Monarch Butterflies Need Our Help

Monarch butterflies present an amazing story of species survival as they migrate each year. An adult will live only a few weeks in the summer. However, migrating butterflies have a winter-long lifespan of six-to-nine months.

The female lays eggs on milkweed plants where the eggs hatch in approximately four days. The complete metamorphosis from egg to adult takes about a month.

Many nature enthusiasts know that the Monarch butterfly is endangered. Over the past 20 years they have suffered a 90 percent decline in numbers attributable mainly to habitat loss. This loss can be reversed if and when local and state governments, as well as individuals and conservation organizations, work together to rebuild the milkweed habitat.

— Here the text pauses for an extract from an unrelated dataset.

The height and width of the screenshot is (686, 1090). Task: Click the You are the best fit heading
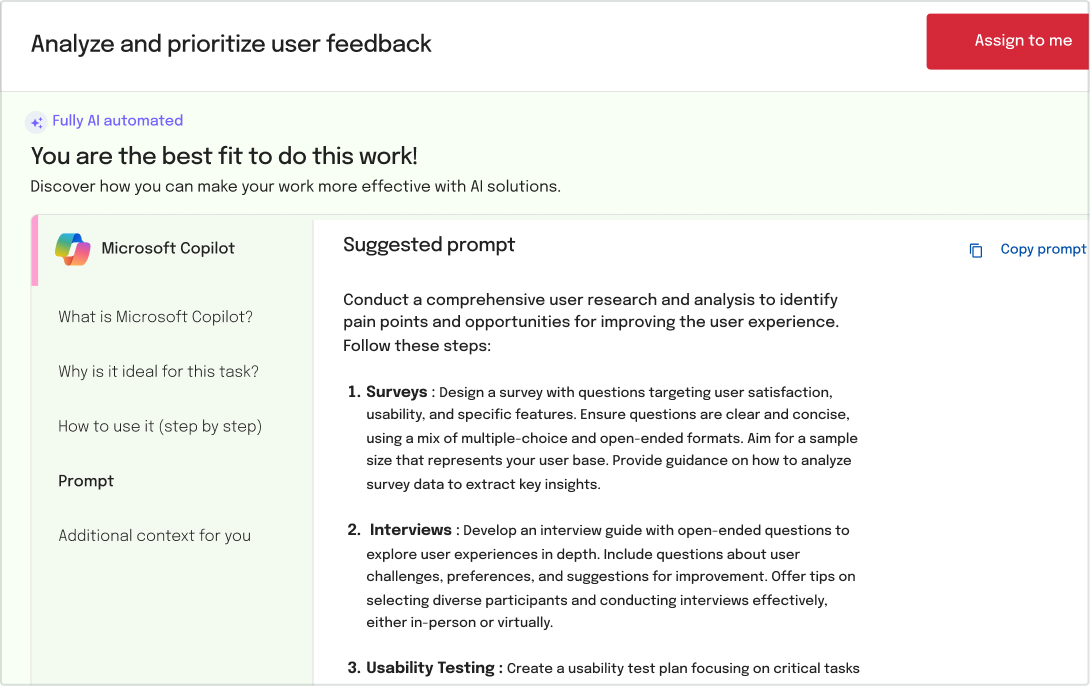224,156
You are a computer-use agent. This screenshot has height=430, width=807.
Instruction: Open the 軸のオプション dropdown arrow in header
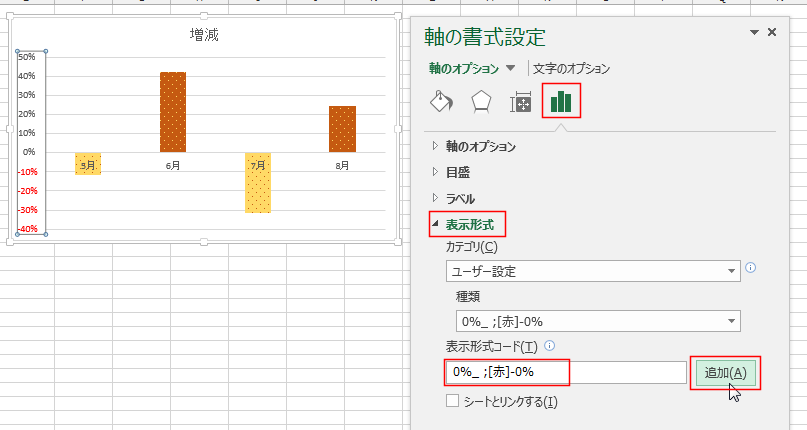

Pheasants Forever and Quails Forever are working toward this goal, with the appointment of Jason Jenkins as the new monarch and pollinator coordinator for the state of Missouri.
 
According to their press release, they are working with 30+ partners in the Missourians for Monarchs Collaborative, to establish this first-of-its-kind position. Missourians for Monarchs include conservation and agricultural organizations as well as state and federal agencies. This statewide initiative seeks to create and maintain 19,000 acres of pollinator habitat annually for the next 20 years.

"For conservationists, few issues are of as great a concern as that of declining pollinator populations,” said Jason Jenkins, monarch and pollinator coordinator for the Missourians for Monarchs Collaborative. “These insects serve a vital role in our food production systems and sustain our native plant communities. The consequences of losing these species are disastrous. I’m looking forward to becoming an ambassador and advocate for the monarch while we increase and sustain habitat for all pollinators in Missouri."

Spending winters along the Texas coast has made me aware of the population decline. The butterflies travel through on their migratory journey from the northern United States to Mexico. I know many Texas gardeners plant milkweed to help feed the monarchs on their 3,000-mile journey.
We can all help restore the monarch population by providing milkweed and its needed flowering native grassland habitat, to enable the butterfly to complete its life cycle and amazing migration. By conserving and connecting habitat for monarchs, we will benefit other plants and animals, including critical insect and avian pollinators.

Even though I have not one gardening bone in my body, I appreciate those who do. As we all wander the country this fall, we should be on the lookout for the migrating monarchs and plan to do our part in their survival.